Re: start unlocking kbind(2)
David Gwynne wrote: > On Wed, May 18, 2022 at 07:42:32PM -0600, Theo de Raadt wrote: > > Mark Kettenis wrote: > > > > > > Isn't the vm_map_lock enough? > > > > > > Could be. The fast path is going to take that lock anyway. This > > > would require a bit of surgery to uvm_map_extract() to make sure we > > > don't take the vm_map_lock twice. Worth exploring I'd say. > > > > I think the vm_map_lock can be dropped before it reaches that code, > > because of 3 cases: (1) new kbind lock, (2) a repeated kbind lock and > > return, or (3) violation and process termination. > > > > So before doing the copyin() and updates, simply vm_map_unlock() > > > > Will that work and isn't it simpler than David's proposal? > > I'm not super familiar with uvm so it's hard for me to say it would or > wouldn't be simpler, but my initial impressions are that it would be a > lot more surgery and I wouldn't be confident I did such changes right. i don't understand. As a rule, using fewer locks and mutexes is simpler to understand. i do not understand the purpose for your diff, and think you have simply brushed my questions aside. > Releasing a lock and then taking it again quickly can have undesirable > consequences too.
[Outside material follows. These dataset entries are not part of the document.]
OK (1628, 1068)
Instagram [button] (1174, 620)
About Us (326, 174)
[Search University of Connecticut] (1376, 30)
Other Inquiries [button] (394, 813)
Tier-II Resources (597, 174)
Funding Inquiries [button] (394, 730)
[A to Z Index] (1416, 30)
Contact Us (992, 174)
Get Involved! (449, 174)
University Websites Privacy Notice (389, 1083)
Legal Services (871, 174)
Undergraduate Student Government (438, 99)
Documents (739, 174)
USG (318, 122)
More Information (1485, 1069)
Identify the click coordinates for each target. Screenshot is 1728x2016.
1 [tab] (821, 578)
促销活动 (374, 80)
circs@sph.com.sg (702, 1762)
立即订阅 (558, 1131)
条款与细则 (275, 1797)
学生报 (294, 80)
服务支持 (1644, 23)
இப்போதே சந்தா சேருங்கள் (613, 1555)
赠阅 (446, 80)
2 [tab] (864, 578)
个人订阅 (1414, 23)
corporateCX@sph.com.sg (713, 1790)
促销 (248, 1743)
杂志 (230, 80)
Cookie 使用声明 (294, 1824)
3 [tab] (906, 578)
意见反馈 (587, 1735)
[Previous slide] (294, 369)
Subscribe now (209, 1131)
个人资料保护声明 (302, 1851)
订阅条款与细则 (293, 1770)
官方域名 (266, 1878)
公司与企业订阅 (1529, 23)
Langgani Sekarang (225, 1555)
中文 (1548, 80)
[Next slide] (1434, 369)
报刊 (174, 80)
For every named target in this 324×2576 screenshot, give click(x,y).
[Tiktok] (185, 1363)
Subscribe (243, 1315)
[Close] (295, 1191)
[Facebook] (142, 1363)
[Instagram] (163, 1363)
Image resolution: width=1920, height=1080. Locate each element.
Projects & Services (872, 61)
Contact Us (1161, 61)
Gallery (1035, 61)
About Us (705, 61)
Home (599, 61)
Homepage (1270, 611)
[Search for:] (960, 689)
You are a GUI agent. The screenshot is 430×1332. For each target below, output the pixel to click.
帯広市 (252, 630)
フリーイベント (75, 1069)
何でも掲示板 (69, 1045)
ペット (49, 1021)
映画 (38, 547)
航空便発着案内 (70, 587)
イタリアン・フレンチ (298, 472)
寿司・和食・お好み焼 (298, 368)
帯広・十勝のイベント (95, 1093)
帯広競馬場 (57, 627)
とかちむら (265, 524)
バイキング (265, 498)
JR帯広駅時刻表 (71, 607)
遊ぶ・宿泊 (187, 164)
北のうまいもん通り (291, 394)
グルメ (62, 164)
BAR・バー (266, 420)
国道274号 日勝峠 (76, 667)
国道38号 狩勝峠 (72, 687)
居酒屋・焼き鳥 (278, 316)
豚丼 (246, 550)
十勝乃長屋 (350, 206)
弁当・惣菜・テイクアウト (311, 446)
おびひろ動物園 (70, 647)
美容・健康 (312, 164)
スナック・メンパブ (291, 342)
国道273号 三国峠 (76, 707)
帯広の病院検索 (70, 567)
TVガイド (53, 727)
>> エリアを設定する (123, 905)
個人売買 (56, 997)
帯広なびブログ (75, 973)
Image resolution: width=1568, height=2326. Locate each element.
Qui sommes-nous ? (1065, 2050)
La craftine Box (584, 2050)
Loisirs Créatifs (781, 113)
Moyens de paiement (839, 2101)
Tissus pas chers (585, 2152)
If something else is waiting on the rwlock, > releasing it will wake them up, but they will probably lose because > we've already taken it again. Then don't release the vm_map_lock and regrab it, but keep it active. I think there is a lot of fuss going on here for a system call which, as far as I can tell, is never called in a threaded program. Static libc or ld.so always call kbind early on, before threads, precisely ONCE, and any later call to it kills the program but why do we need a mutex for the simple action of observing that ps_kbind_addr is not 0? Am I wrong that kbind is never called twice in the same address space? Can someone describe a synthetic sequence where racing sys_kbind calls perform the wrong action?
Re: start unlocking kbind(2)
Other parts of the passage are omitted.